Clichy : un archiviste brûle un fonds contemporain sans grande valeur. 1 blessé léger.

Clichy

Ne me demandez pas ce que je pense de la dernière des polémiques qui agite le dernier des pays du dernier des mondes. Je suis loin de cette planète à l’heure qu’il est, je flotte quelque part entre une étoile et la carcasse défoncée d’un satellite désaffecté. J’ai regardé le ciel pour m’y perdre, parce que pour quelqu’un comme moi, la seule chance d’y monter c’est par les yeux, et c’est tant mieux, comme ça on n’aura pas le temps de s’ennuyer pendant une éternité qui n’intéresse personne.

Je suis loin, disais-je, loin d’une agitation que je ne comprends que trop bien, et qui nous a mis dans le rouge, tous, les femmes et les enfants d’abord, celles et ceux qui, le jour venu, comprendront que la foudre frappe toujours au même endroit, les mêmes têtes déjà grillées par des éclairs anguleux qui ressemblent à des « s ». L’histoire ne se répète pas, elle se contente de nous rappeler quelques fondamentaux ; elle nous les fout dans le crâne avec une brutalité qui varie, pour cinq ou cinquante ans, selon la quantité de plombs dans les tripes.

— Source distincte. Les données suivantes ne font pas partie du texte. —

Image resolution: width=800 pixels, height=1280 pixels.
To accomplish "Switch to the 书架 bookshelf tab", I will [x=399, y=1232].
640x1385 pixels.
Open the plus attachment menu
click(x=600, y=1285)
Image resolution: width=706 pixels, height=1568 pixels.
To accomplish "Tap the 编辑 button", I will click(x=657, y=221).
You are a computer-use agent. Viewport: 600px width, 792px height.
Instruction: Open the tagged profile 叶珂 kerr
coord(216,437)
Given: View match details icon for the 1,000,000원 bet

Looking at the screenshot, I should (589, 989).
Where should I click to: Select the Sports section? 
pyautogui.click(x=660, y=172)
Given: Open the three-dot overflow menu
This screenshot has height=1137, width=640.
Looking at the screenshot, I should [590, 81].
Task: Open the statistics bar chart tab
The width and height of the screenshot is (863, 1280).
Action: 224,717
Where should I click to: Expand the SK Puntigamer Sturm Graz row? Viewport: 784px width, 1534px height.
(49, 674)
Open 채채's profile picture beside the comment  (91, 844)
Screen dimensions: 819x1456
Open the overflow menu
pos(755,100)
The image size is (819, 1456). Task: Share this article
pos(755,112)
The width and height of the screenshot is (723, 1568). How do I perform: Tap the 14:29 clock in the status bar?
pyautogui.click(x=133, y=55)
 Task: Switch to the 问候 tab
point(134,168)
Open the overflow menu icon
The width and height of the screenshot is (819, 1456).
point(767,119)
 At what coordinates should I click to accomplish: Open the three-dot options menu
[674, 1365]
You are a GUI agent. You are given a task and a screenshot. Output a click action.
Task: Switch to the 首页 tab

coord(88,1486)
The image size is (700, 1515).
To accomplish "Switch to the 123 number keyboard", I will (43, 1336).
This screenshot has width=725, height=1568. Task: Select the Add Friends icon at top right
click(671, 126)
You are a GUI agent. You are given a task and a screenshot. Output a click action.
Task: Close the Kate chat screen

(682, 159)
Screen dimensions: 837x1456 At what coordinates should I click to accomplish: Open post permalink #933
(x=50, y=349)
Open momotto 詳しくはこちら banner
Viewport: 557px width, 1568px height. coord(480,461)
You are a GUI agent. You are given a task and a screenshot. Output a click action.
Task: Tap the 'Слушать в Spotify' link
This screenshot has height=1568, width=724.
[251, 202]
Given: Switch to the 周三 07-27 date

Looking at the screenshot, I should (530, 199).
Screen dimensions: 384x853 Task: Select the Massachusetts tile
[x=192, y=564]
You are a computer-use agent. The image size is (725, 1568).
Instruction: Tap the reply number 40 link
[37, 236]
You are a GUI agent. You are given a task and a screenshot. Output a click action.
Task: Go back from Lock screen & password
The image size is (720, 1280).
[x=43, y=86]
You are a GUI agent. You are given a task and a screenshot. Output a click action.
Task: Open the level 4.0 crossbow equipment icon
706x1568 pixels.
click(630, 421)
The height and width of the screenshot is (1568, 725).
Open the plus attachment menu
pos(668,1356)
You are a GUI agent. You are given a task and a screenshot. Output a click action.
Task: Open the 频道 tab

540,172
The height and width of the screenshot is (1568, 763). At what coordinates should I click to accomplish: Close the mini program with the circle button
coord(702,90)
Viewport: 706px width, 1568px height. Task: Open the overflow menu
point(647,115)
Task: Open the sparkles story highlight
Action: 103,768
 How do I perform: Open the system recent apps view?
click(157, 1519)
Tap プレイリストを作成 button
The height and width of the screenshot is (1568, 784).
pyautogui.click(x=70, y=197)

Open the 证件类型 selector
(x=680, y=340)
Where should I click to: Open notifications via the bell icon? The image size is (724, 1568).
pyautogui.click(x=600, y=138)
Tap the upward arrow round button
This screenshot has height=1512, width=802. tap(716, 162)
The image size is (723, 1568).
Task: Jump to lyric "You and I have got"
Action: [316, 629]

Il fait très chaud en France. Ma fenêtre en PVC est grande ouverte sur une rue des Hauts-de-Seine ; une rue d’un quartier poussiéreux qui ne ressemble que de loin à la ville infâme du docteur Destouches, de ce vieux raciste qui avait fini par se convaincre qu’entre Hitler et les Juifs, ce sont les Juifs qui cherchaient la bagarre. Comme quoi dans certaines circonstances, les certitudes les plus débiles naissent même dans les esprits les plus brillants. C’est ce qu’un archiviste appelle le contexte, description fondamentale pour qui veut saisir l’importance d’une trace, d’un document… Quel est le contexte ? De quel ensemble organique cohérent est extrait le discours ambiant ? Qui le produit ? Il se peut que les archives de notre époque ne méritent rien d’autre, passez-moi l’expression, que du PQ. Mais si les intellectuels de chaque décennie n’ont de cesse de cracher sur leurs contemporains, permettez-moi d’honorer cette tradition − au moins celle-ci !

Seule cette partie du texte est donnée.